Rows of pointing data:

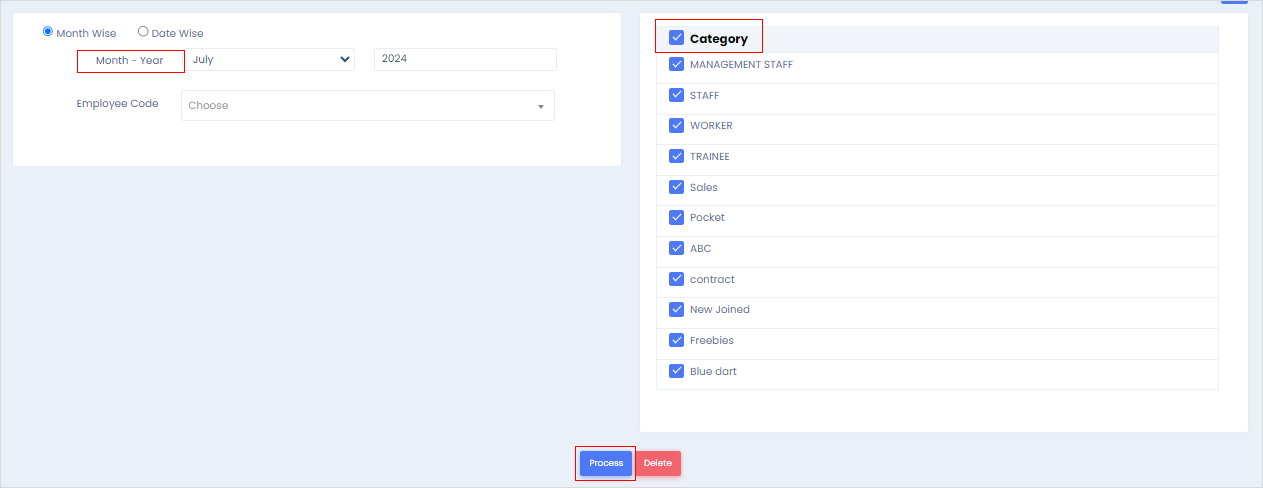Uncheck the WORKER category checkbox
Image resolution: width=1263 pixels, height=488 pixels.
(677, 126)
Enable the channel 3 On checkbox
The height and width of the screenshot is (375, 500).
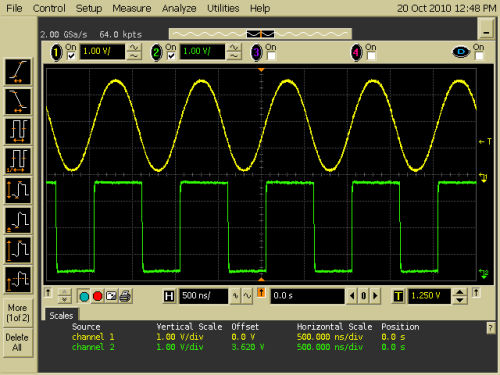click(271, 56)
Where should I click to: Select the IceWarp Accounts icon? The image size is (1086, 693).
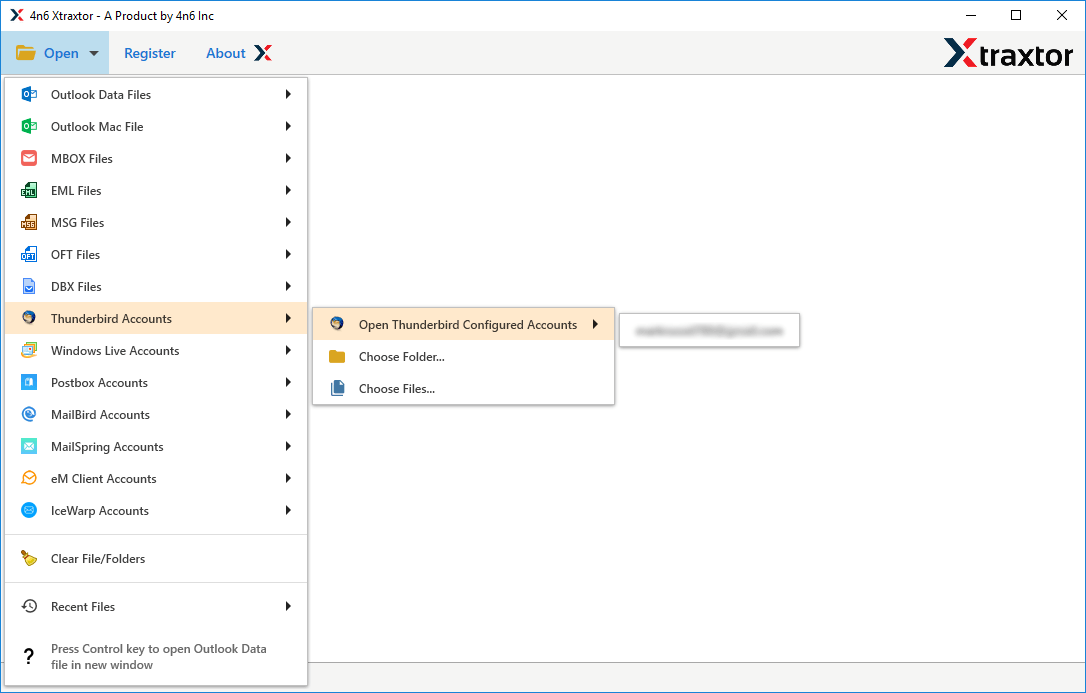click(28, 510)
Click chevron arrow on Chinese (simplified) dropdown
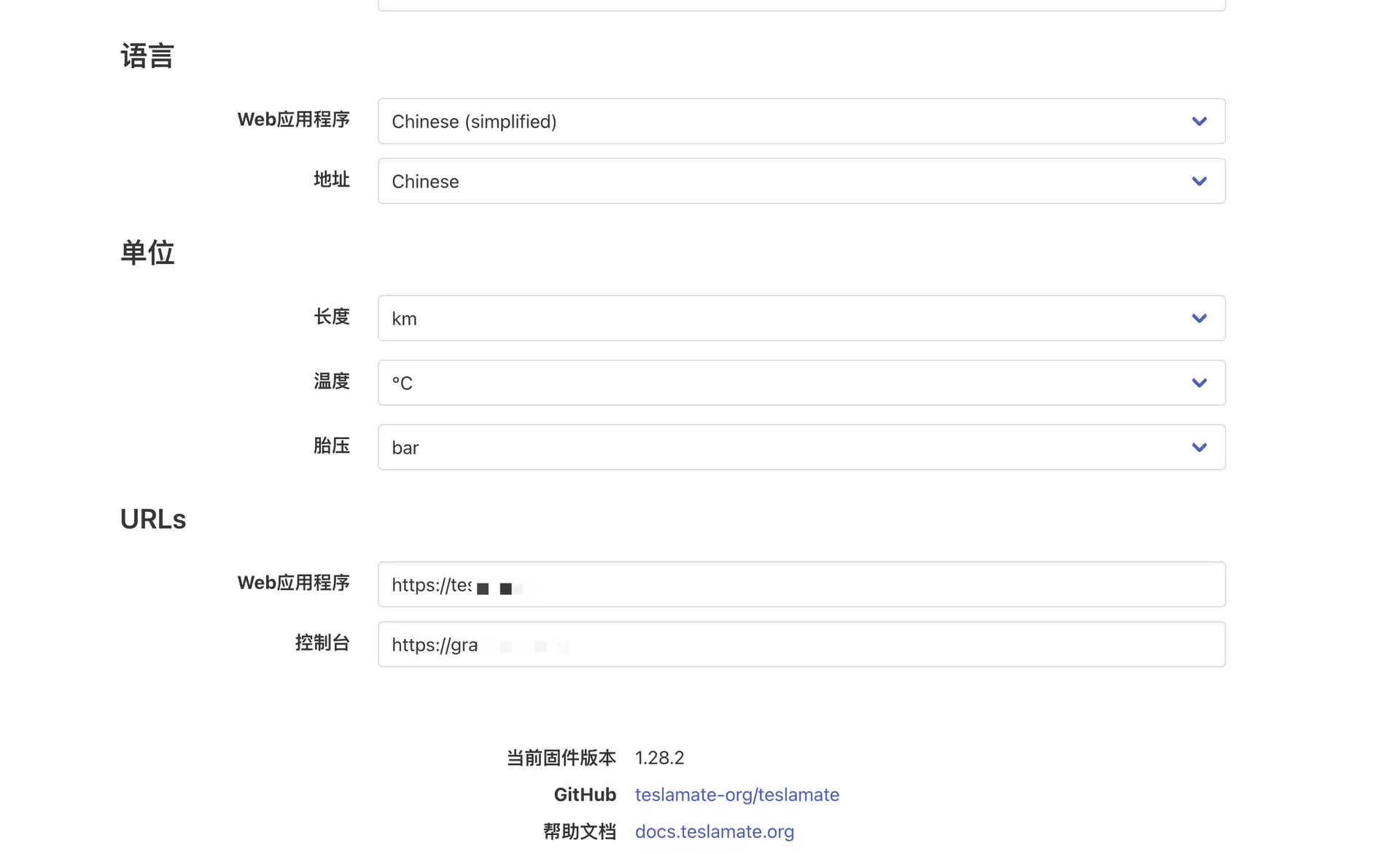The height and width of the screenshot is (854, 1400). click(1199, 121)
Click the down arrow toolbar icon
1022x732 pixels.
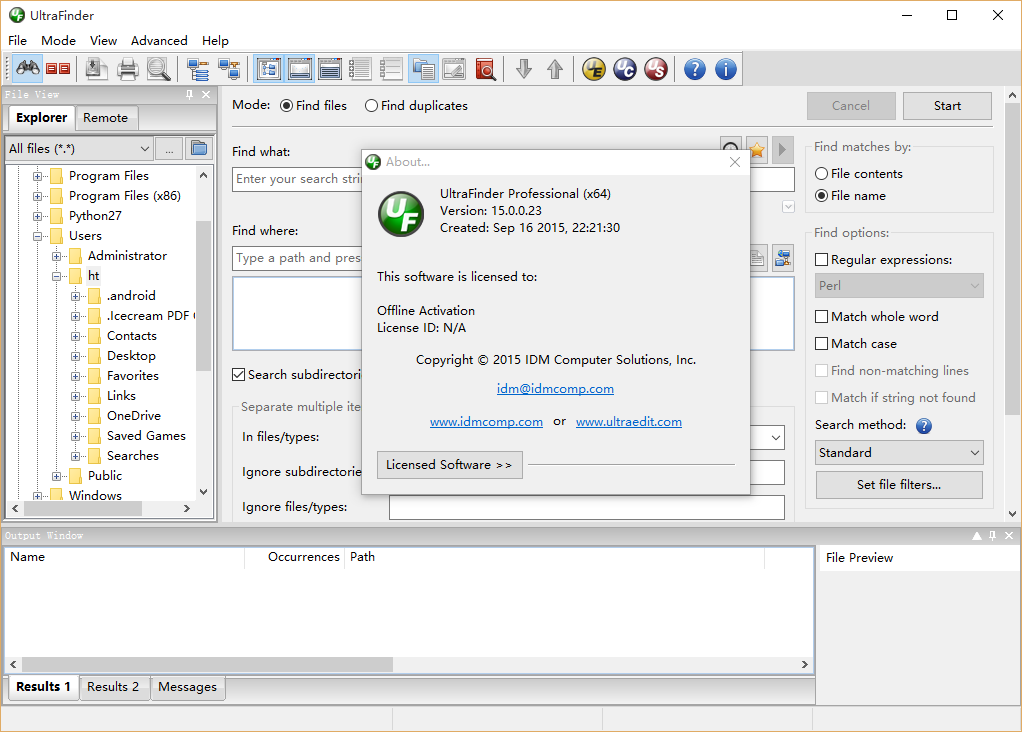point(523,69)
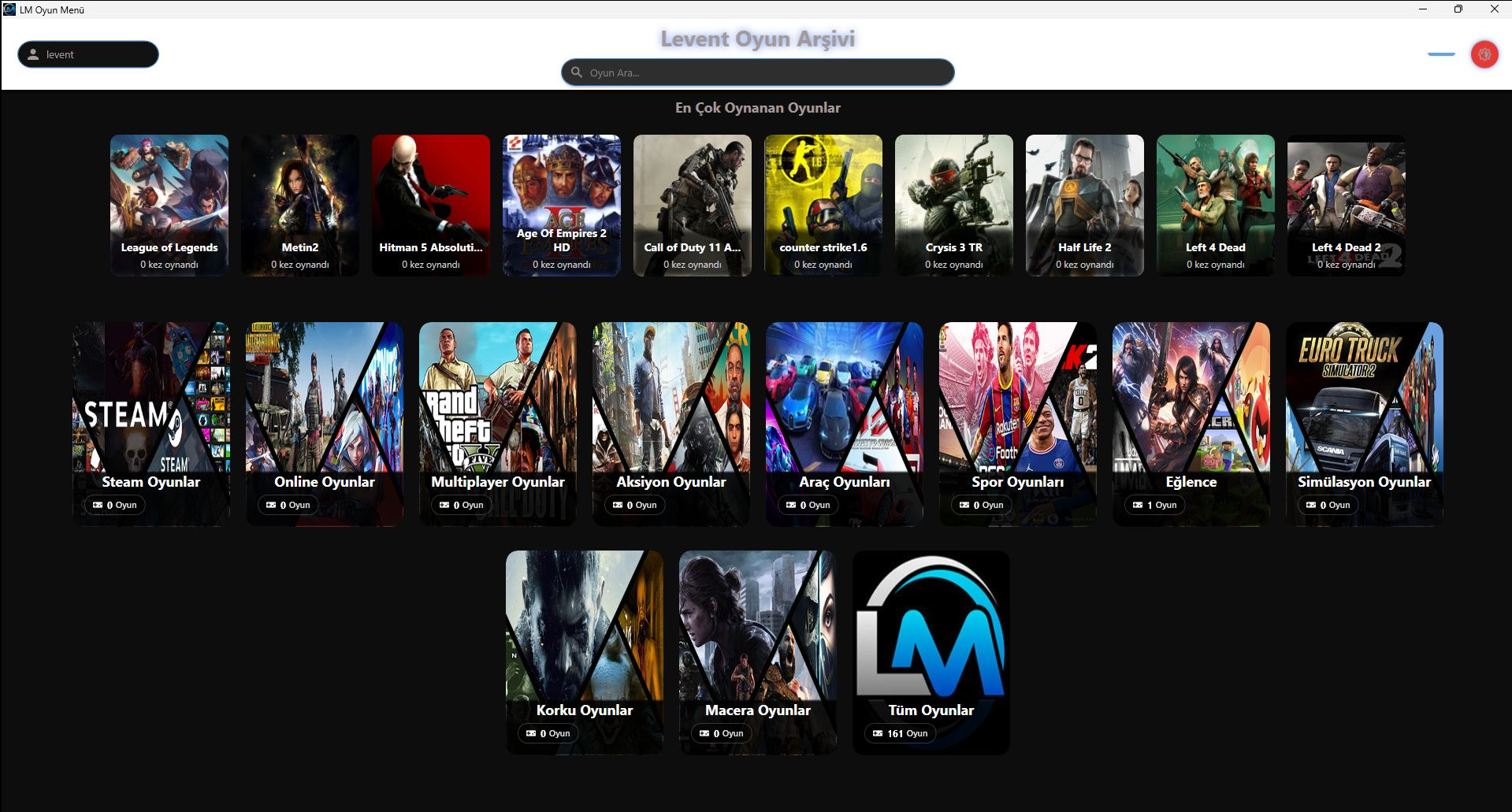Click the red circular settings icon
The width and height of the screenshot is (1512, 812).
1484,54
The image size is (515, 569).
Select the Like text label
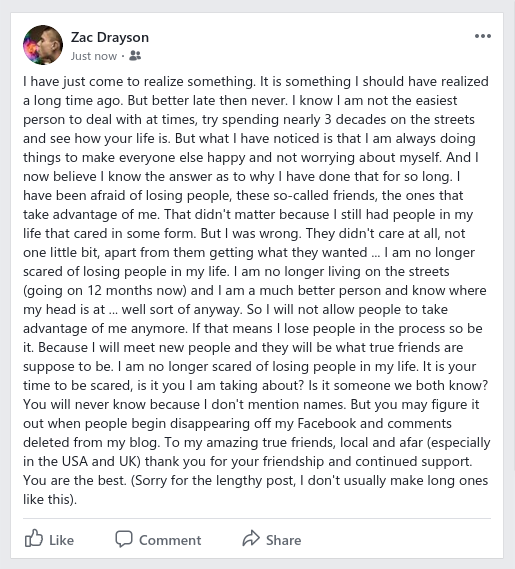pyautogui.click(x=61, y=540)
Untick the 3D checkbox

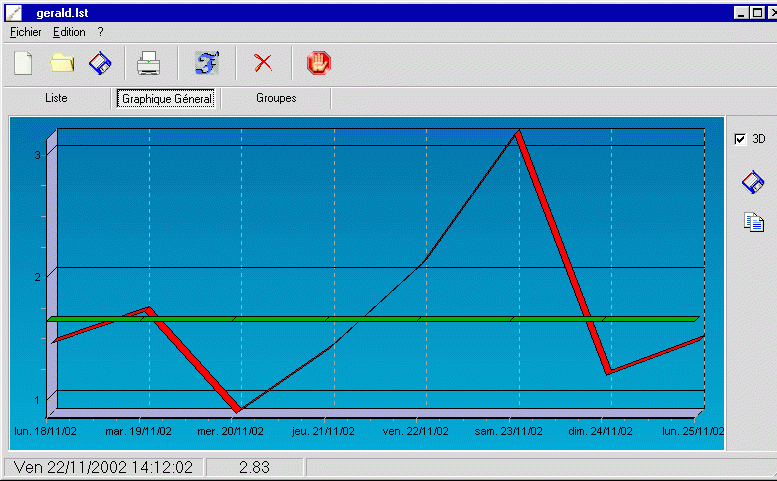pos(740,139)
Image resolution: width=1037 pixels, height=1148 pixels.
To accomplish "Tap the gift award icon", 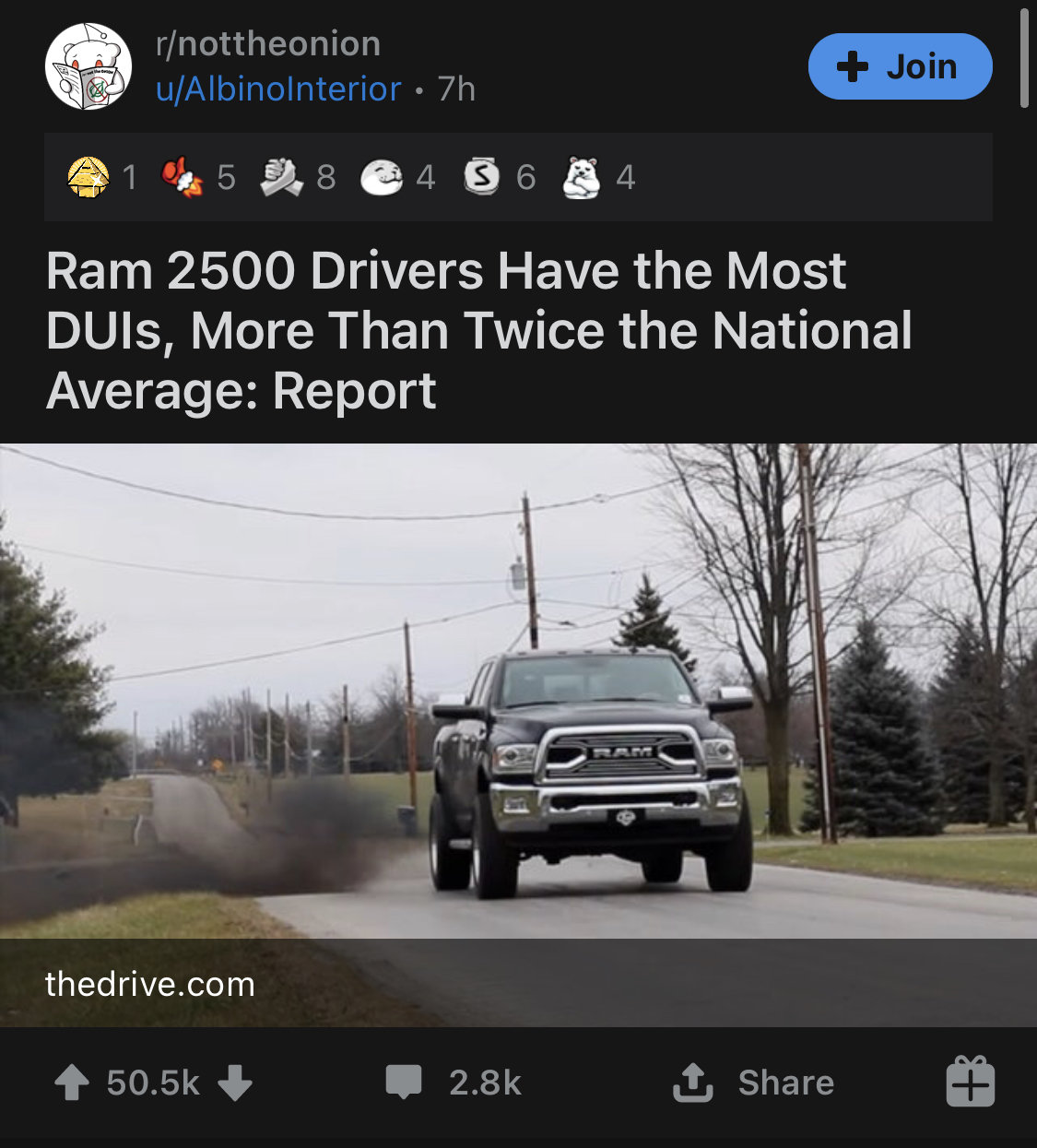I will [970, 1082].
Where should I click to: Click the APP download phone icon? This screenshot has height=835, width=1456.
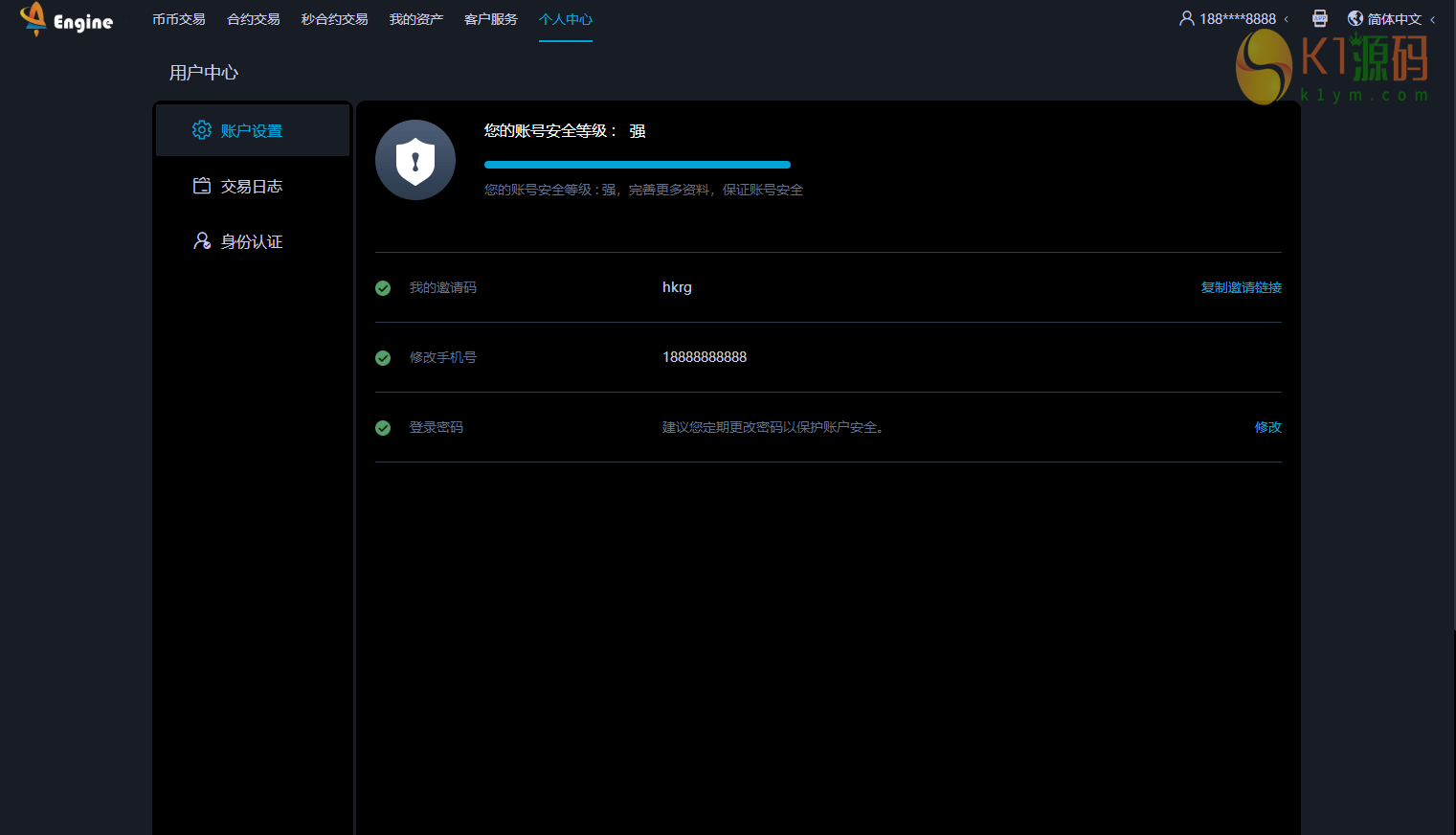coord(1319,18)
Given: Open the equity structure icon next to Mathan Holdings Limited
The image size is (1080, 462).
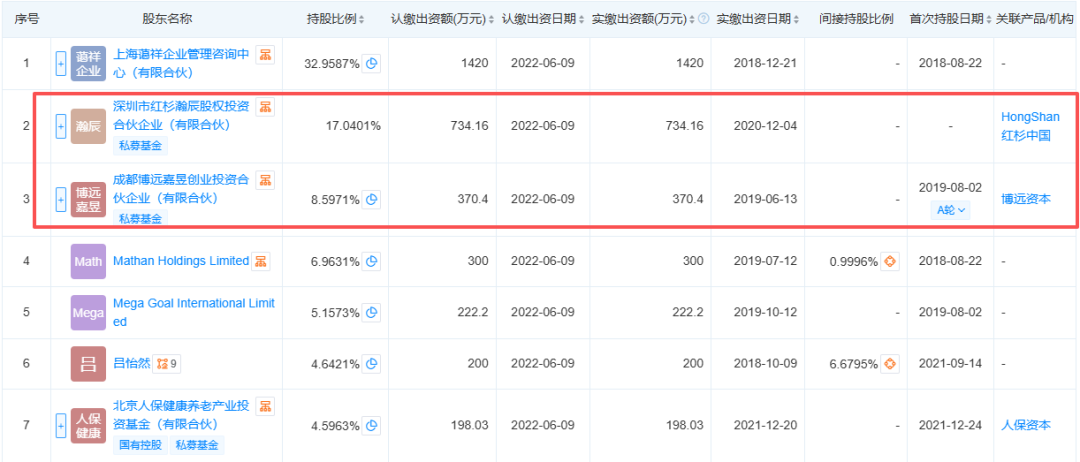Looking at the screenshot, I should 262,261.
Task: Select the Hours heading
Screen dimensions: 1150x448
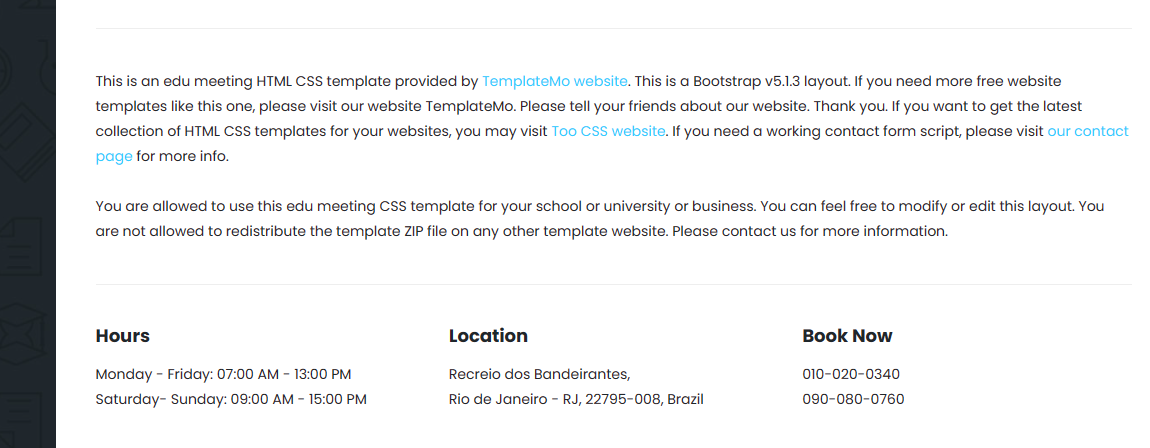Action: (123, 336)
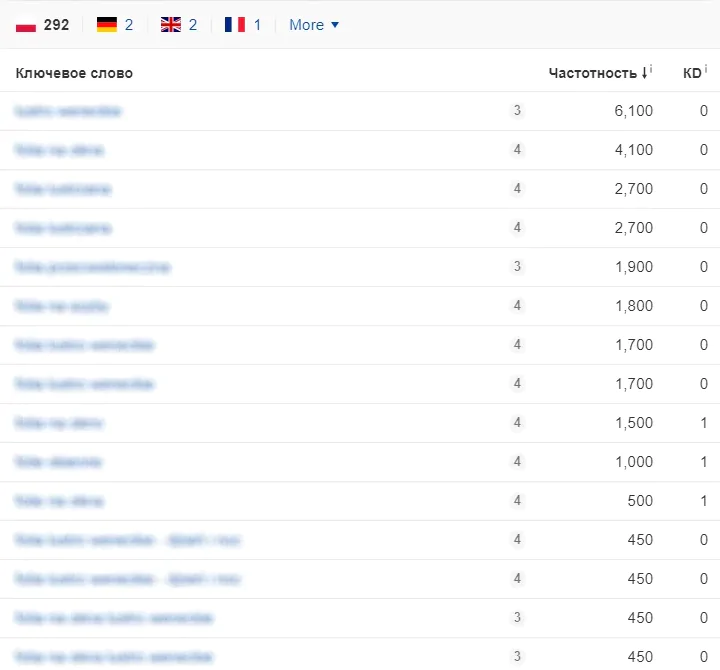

- **Given exercise**
Gather every line above that contains the word "pixels".

- **Response for this exercise**
Image resolution: width=1263 pixels, height=488 pixels.
1022x732 pixels.
Image resolution: width=1037 pixels, height=1148 pixels.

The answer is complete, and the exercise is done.